Natalizumab is an effective treatment for multiple sclerosis (MS) and has a well-characterized safety profile, with more than 10 years of postmarketing experience. TYGRIS was a 5-year observational cohort study designed to obtain long-term safety data in natalizumab-treated MS patients. We examined the incidence and pattern of serious adverse events (SAEs) in this large postmarketing sample of natalizumab-treated patients. Investigators reported SAEs in natalizumab-treated patients. Malignancy incidence rates were compared with rates in the general population using external databases. Of 6508 enrolled patients, 4938 (75.9%) completed the study. SAEs occurring in more than 0.5% of patients included urinary tract infection (n = 50; 0.8%), pneumonia (n = 46; 0.7%), progressive multifocal leukoencephalopathy (PML; n = 44; 0.7%), and immune reconstitution inflammatory syndrome (n = 44; 0.7%). Fifty-five patients (0.9%) experienced treatment-emergent serious opportunistic infections, 44 of which were PML. Two patients with PML died. The overall malignancy incidence rate was 449.0 per 100,000 patient-years (95% confidence interval [CI], 375.1-533.1). With few exceptions, incidence rates for individual malignancies had 95% CIs encompassing incidence rates in the general population. Hepatotoxic events occurred in 6 patients; 4 patients had evidence of alternative cause or confounders. Of 96 fatal events, investigators considered 81 unrelated or unlikely to be related to treatment and 5 related or possibly related; causality was not provided for 10. Data from this large, long-term study indicate that the nature, character, and frequency of SAEs in real-world settings are consistent with natalizumab's known safety profile. (Funded by Biogen; ClinicalTrials.gov identifiers: NCT00477113 and NCT00483847.).

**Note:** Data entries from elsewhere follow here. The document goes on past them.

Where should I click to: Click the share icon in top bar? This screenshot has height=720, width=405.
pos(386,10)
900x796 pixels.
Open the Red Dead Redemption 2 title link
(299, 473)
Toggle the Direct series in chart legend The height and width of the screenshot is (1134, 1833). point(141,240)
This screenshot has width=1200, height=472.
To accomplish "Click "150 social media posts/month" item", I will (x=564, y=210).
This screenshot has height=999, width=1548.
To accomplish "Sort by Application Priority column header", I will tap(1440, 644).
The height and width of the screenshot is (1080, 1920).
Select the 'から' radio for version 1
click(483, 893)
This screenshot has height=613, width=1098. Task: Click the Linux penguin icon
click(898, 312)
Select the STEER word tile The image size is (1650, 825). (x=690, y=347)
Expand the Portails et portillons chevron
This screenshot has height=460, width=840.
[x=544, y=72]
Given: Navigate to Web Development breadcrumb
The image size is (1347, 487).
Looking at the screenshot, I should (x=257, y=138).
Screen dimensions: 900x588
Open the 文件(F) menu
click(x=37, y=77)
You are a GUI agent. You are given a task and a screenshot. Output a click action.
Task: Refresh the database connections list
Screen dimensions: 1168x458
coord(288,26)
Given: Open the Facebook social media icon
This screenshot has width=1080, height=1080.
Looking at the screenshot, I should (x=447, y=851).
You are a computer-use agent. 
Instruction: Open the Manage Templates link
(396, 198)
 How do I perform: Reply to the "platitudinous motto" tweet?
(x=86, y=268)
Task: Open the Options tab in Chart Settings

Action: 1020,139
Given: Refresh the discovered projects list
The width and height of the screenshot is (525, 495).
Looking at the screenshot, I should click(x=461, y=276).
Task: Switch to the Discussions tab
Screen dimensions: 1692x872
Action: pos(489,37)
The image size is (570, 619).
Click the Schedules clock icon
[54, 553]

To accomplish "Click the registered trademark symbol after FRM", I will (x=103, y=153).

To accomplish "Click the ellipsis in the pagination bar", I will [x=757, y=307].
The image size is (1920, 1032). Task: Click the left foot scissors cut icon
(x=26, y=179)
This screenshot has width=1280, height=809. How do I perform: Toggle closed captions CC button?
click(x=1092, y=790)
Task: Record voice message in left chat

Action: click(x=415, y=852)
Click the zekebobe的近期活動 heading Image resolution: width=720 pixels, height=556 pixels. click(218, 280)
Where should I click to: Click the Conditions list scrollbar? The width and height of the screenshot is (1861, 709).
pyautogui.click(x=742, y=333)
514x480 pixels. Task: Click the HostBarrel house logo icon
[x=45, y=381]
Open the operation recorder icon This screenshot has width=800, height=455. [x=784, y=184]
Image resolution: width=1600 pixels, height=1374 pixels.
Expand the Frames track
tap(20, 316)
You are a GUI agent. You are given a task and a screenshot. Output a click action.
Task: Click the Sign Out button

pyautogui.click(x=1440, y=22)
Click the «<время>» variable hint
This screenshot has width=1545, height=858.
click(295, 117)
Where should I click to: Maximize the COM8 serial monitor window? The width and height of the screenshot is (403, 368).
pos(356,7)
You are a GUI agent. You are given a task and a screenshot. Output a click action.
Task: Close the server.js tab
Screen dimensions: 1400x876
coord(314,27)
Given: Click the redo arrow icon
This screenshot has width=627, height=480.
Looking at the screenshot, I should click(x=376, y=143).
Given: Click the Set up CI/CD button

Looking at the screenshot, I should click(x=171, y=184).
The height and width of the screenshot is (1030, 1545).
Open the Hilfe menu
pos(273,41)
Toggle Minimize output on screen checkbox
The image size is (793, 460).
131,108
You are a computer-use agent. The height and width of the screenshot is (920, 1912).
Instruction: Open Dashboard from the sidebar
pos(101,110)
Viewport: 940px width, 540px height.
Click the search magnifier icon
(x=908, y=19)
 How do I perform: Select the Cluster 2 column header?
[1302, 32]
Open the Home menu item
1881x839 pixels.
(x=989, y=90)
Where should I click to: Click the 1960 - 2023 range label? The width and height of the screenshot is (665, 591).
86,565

Copyright © 2019. Published by Elsevier B.V.

Declaration of Competing Interest JF has received personal compensation for consulting, speaking, and scientific advisory boards from Biogen, Genzyme, and Teva and financial support for research activities from Biogen, Genentech-Roche, Genzyme, and Teva. CC-I was an employee of and holder of stock and/or stock options in Biogen at the time of this analysis and is now an employee of Alexion Pharmaceuticals, which was not in any way associated with this study. JS was a contractor for Biogen at the time of this analysis and is now an employee of and may hold stock and/or stock options in Biogen. KE, P-RH, and KS are employees of and may hold stock and/or stock options in Biogen. LL and RK were employees of Biogen at the time of these analyses and may hold stock in Biogen. MS has received honoraria for scientific lectures or consultancy from Alexion, Bayer Healthcare, Biogen, CSL Behring, Grifols, MedDay, Merck Serono, Novartis, Roche, Sanofi Genzyme, Takeda, and Teva. His institution received research support from Biogen, Sanofi Genzyme, and Merck Serono. PV has received honoraria and consulting fees from Almirall, Biogen, Celgene, Merck Serono, Novartis, Roche, Sanofi Genzyme, Servier, and Teva and research support from Biogen, Merck Serono, Novartis, and Sanofi Genzyme. MH has served on a medical advisory board for Biogen and the editorial board of the Multiple Sclerosis Journal and has received speaker honoraria from Bayer-Schering, Biogen, and Novartis and research support from Dystonia Ireland, the European Dystonia Foundation, and the Health Research Board of Ireland. FM has no relevant conflicts of interest to disclose.